Given problem 1: Copy the travel-fears passage word for word, starting at the words "Yes, they are" and stopping after the words "a little bit.".
Given problem 2: Write a continuation of the travel-fears passage that picks up right after its last sentence.

Given text:

%%

Kate Storm, Travel Blogger at Our Escape Clause
Touring the Tanneries in Marrakech, Morocco
I have never been more scared while traveling than when visiting the tanneries of Marrakech, Morocco. The tanneries are old fashioned, leather-processing factories located in a separate area from the souks and other tourist attractions. As my husband, Jeremy, and I made our way there, we were already getting nervous–the other tourists thinned out and then disappeared, as did the women and children on the streets. This was not a comfortable area of town to wander in.
We eventually made it to the tanneries with only a few hiccups. One hiccup was a persistent “guide” who followed us over our protests, insisting that he was taking us. He managed to isolate us after the tour, and began hustling and eventually demanded money from us.
This is an expected occurrence in Morocco–what was daunting was the fact that we were lost, extremely isolated… and four of the guide’s “friends” showed up and started yelling at us.
Were we in any physical danger? At the end of the day, I don’t think so. However, having five angry men screaming at us when no one else was nearby, demanding money, pushing up against Jeremy, refusing to let us leave–it was terrifying in the moment. We screamed and ran away to break free of them. Luckily, we quickly found our way back to the main road, but I shudder to think of all the might-have-beens.
Yes, they are probably would-not-have-beens–muggings are not common in broad daylight in Marrakech. But, this was definitely a lesson in raising our awareness.
My suggestion to avoid a situation like this: Research, research, research. It’s popular to go with the flow while traveling, but a lax schedule doesn’t mean a lack of research. We made a mistake by not looking deeply enough into the true experience of the tanneries before going (hint: the reviews are not good). Had we done some digging ourselves rather than relying on a well-meaning recommendation from a friend and the suggestions of the owner of our riad, we either would not have gone or would have prepared for the situation much differently.
Almost Fearless Travel in Nature
Viki Moore – Sailor, Astrolabe Sailing
Sailing in the Dark on New Zealand’ East Coast
I’m not afraid of the dark… well maybe a little bit.
It gets very dark when you are sailing at night. I am alone on watch on my 30′ sailboat Wildwood in the middle of the night, sailing down the East Coast of New Zealand. I feel like I’m on a space ship, hurtling through the blackness, into the abyss. The sky is filled with a million stars. Our wake glitters with phosphorescence. If I look really carefully I can see satellites tracking across the sky. It feels surreal.
A light appears in the distance, a fishing boat perhaps? It is hard to tell. A dolphin jumps and splashes beside the boat and gives me a fright. My heart races and I can smell its fishy breath.

%%

Given data:
%%

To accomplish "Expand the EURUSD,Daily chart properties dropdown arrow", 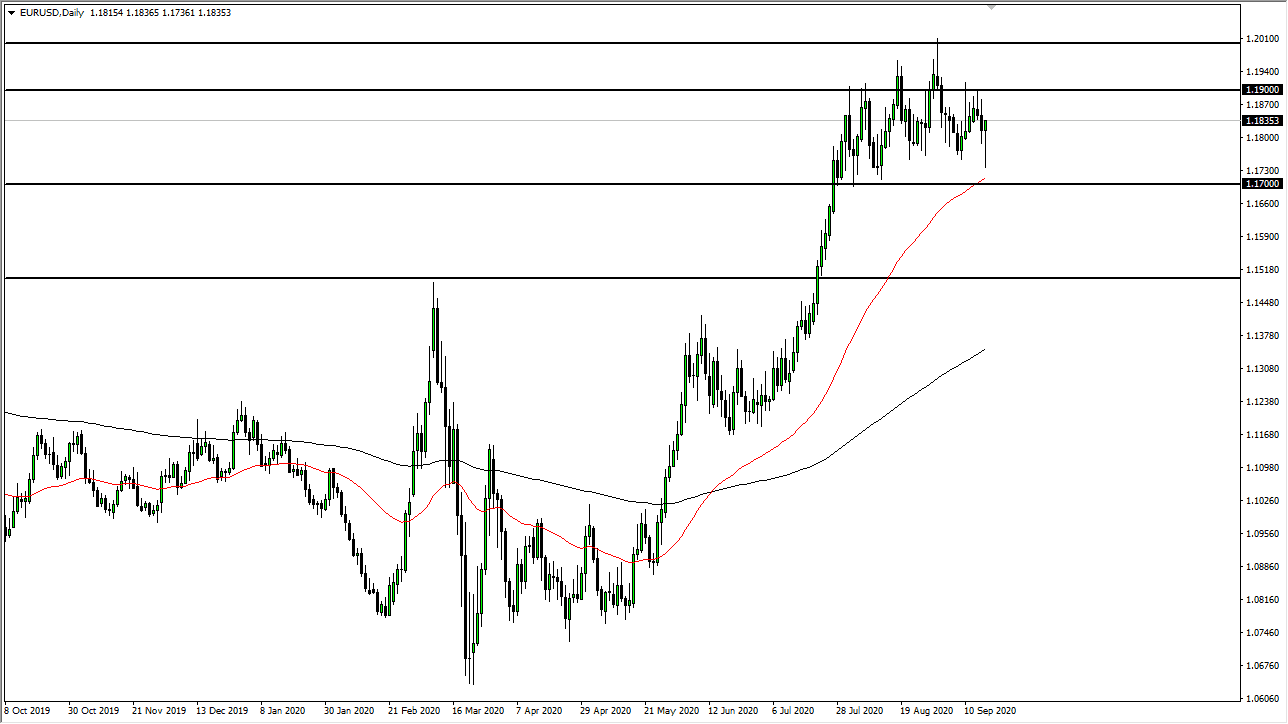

%%

Final result 1:
Yes, they are probably would-not-have-beens–muggings are not common in broad daylight in Marrakech. But, this was definitely a lesson in raising our awareness.
My suggestion to avoid a situation like this: Research, research, research. It’s popular to go with the flow while traveling, but a lax schedule doesn’t mean a lack of research. We made a mistake by not looking deeply enough into the true experience of the tanneries before going (hint: the reviews are not good). Had we done some digging ourselves rather than relying on a well-meaning recommendation from a friend and the suggestions of the owner of our riad, we either would not have gone or would have prepared for the situation much differently.
Almost Fearless Travel in Nature
Viki Moore – Sailor, Astrolabe Sailing
Sailing in the Dark on New Zealand’ East Coast
I’m not afraid of the dark… well maybe a little bit.

Final result 2:
The fishing boat seems a lot closer. Then the depth sounder alarm beeps warning me that there is just 2 metres of water beneath the keel. That can’t be right! We are miles offshore – the water should be a lot deeper. I rub my tired eyes and glance back at the boat, it is approaching fast, have they seen me? I squint at the GPS and see we are still on track; a cold gust of wind puts more pressure in the sails and heels the boat over. I shiver and start to worry.
A huge bright white light suddenly appears on the horizon, it seems to be streaking across the sea towards the fishing boat! “What on earth is that!?” I cry. I am so tired, my brain is struggling to comprehend what is happening. In a panic, I wake up my crew, they quickly stumble up the companionway as I try to explain what is going on. I turn around and point in the direction of the light, and then we realise what it is.
Isn’t everyone scared of the dark? When you are travelling or sailing in unfamiliar places, it is even easier to be afraid. My friends have confessed to having also been frightened by the moon. At sea it rises so suddenly and at random times of the night. Your mind plays tricks on you when you are tired, and when it is dark your other senses become more aroused. You smell and hear different things at night.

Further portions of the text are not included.